Con esa fortaleza política y la legitimidad en las urnas –pese a los señalamientos de un fraude de alta gerencia–, Peña Nieto comenzó su sexenio con un despliegue histórico de operación política en el Congreso que le permitió realizar las reformas estructurales, las mismas que fueron imposibles durante los doce años que gobernó el PAN.
Ya como presidente, Enrique Peña Nieto asumió el costo político de sus decisiones que, aunque fueran acertadas, no fueron populares. Durante seis años su estrategia de marketing falló una y otra vez. Es irónico, su principal fortaleza como candidato fue su debilidad como gobernante. Peña Nieto es el presidente peor evaluado de la historia reciente de México, su popularidad tiene seis años en caída libre, no hay acierto que levante su imagen.

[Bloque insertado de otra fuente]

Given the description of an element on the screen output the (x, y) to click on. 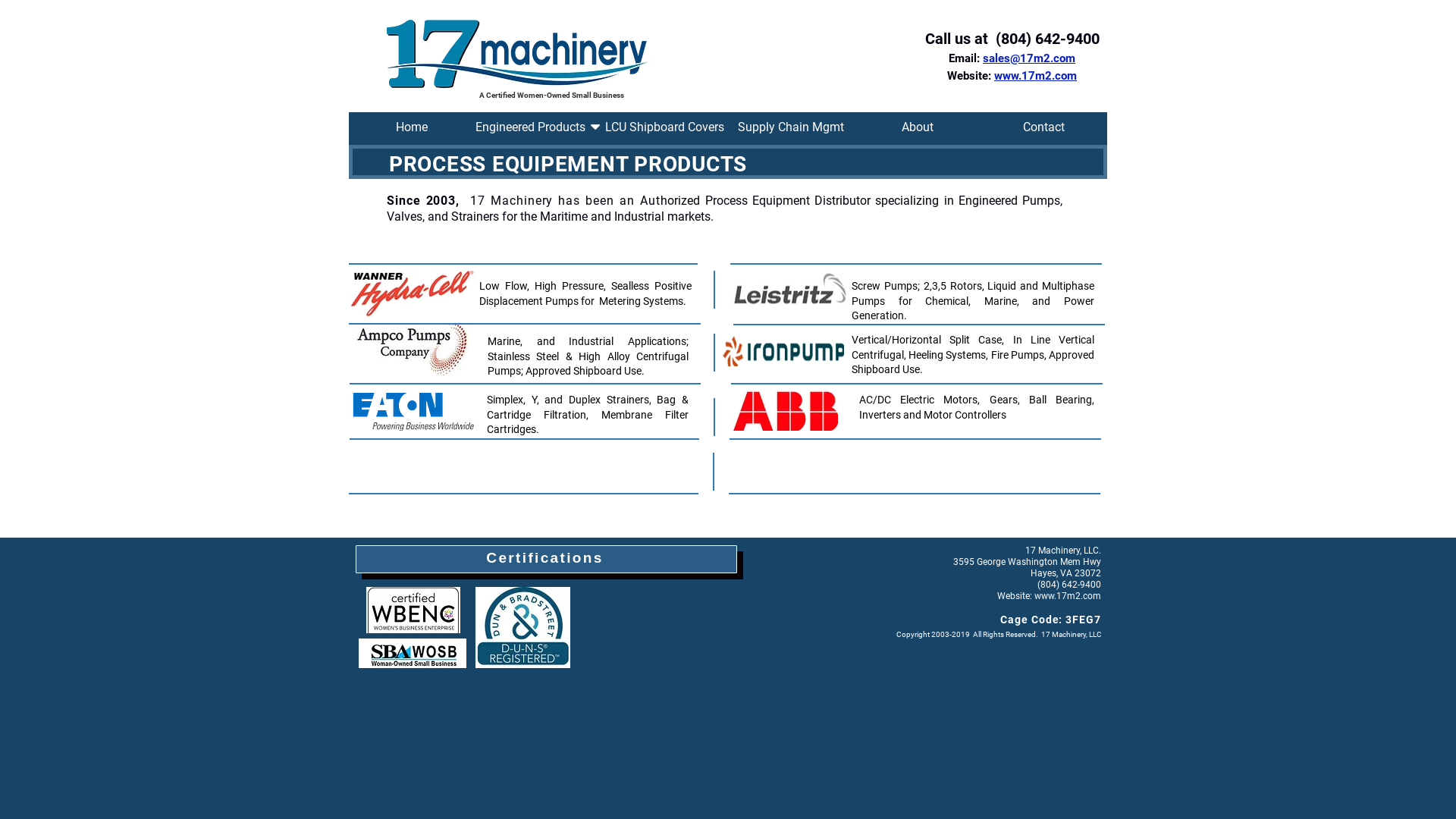
 (804) 642-9400 Element type: text (1068, 584)
About Element type: text (917, 128)
Home Element type: text (411, 128)
17 Machinery, LLC. Element type: text (1063, 550)
Contact Element type: text (1043, 128)
Supply Chain Mgmt Element type: text (791, 128)
Website: www.17m2.co Element type: text (1044, 595)
Engineered Products Element type: text (538, 128)
Hayes, VA 23072 Element type: text (1065, 572)
3595 George Washington Mem Hwy Element type: text (1027, 561)
LCU Shipboard Covers Element type: text (664, 128)
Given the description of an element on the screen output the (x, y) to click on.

En cuanto a los resultados generales y que se pueden verificar con datos estadísticos, el balance final de su sexenio es positivo; Peña Nieto entrega un país mejor del que recibió, aunque sus detractores digan lo contrario. Actuó como un hombre de Estado, que antepuso a la nación por encima de los intereses personales o de grupo y el primero en reconocerlo es Andrés Manuel López Obrador.
Este es el final del sexenio, mas no el final de la historia. Como suele suceder, en unos años más se sabrán los detalles que, por ahora, desconocemos; quizá en ellos encontremos una explicación a esta transición del PRI de Atlacomulco, al PRI de Morena (en la lógica de varias versiones del PRI con distintos nombres, el PRI de Peña Nieto es el PRI de los sesenta y el PRI de AMLO es el de los años setenta).
¿Es el final del PRI? Quizá del PRI como lo conocimos sí, se acabó. Pero nacerán otras versiones, espero que mejores.